La Bosnie-Herzégovine a été à la Cour internationale de justice pour poursuivre la Serbie pour agression et génocide. Quelles sont les conséquences de cet acte sur les relations entre les communautés ici et avec les pays voisins ?

Le but principal de ce procès est d’établir la vérité sur la guerre en Bosnie-Herzégovine. Cela est très important pas seulement pour le passé, mais aussi pour l’avenir. Et c’est seulement en second plan que vient la compensation financière éventuelle pour les dégâts causés. Je pense que l’établissement de la vérité par la Cour pénale internationale ne peut que contribuer à l’établissement dans l’avenir de bonnes relations, et d’une coopération entre les pays et les peuples. Ce procès n’est pas contre un peuple, ni contre de bonnes relations de voisinage. Ce procès est très important non seulement pour la Bosnie-Herzégovine, mais aussi pour l’ordre public international. Et si ce procès apporte une condamnation éventuelle, cela sera un signal fort et un message très important pour tous les pays du monde et pour tous les dictateurs éventuels potentiels. Cela sera également un message à l’attention de tous les citoyens du monde qui leur permettra de réfléchir aux personnes qu’ils côtoient car ils pourraient tous se retrouver dans la situation un jour d’indemniser un tiers. Je pense que ce procès sera considéré par la suite comme une contribution à la stabilité et à la paix dans le monde.

Que peut-on dire de l’enseignement en Bosnie-Herzégovine ?

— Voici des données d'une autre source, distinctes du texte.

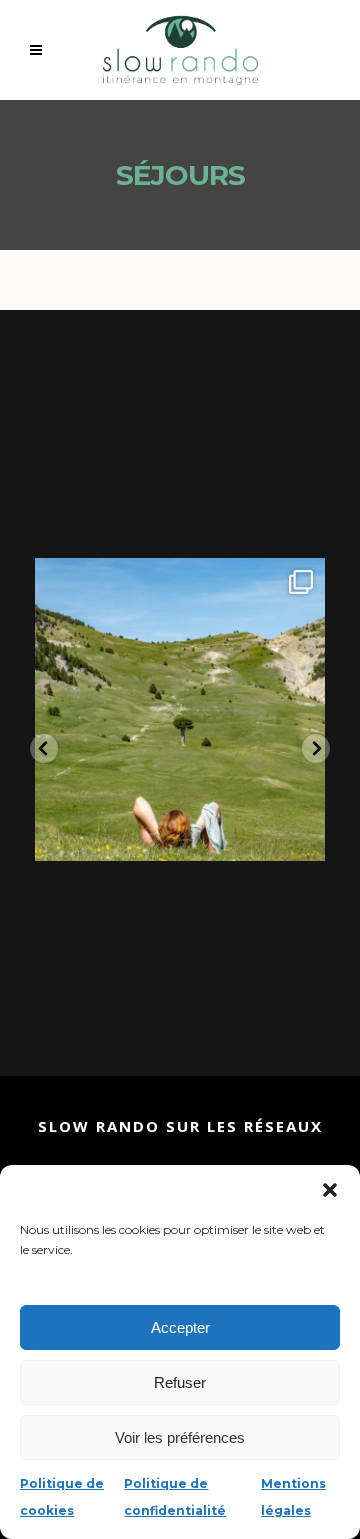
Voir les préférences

Ce domaine n’est pas encore organisé comme il devrait l’être. L’OSCE a beaucoup fait dans ce secteur. Nous avons adopté de bonnes lois-cadres, mais le problème reste leur mise en œuvre. Nous avons encore des programmes ethniques et dans ce contexte nous avons le problème de division des enfants selon leur appartenance communautaire. Ce n’est pas bien pour l’avenir car les enfants ne sont pas éduqués de manière similaire, mais sur la base de valeurs différentes. Vous savez, ces derniers temps nous avons lancé de nombreuses réformes et l’éducation n’est pas le domaine auquel nous nous sommes consacrés comme nous aurions dû le faire. Mais c’est également une priorité. Pour le moment, nous nous sommes surtout concentrés sur la défense, la sécurité et la fiscalité.

L’image de la Bosnie-Herzégovine à l’étranger est bien souvent synonyme de guerre et d’insécurité. Que pourriez-vous en dire ?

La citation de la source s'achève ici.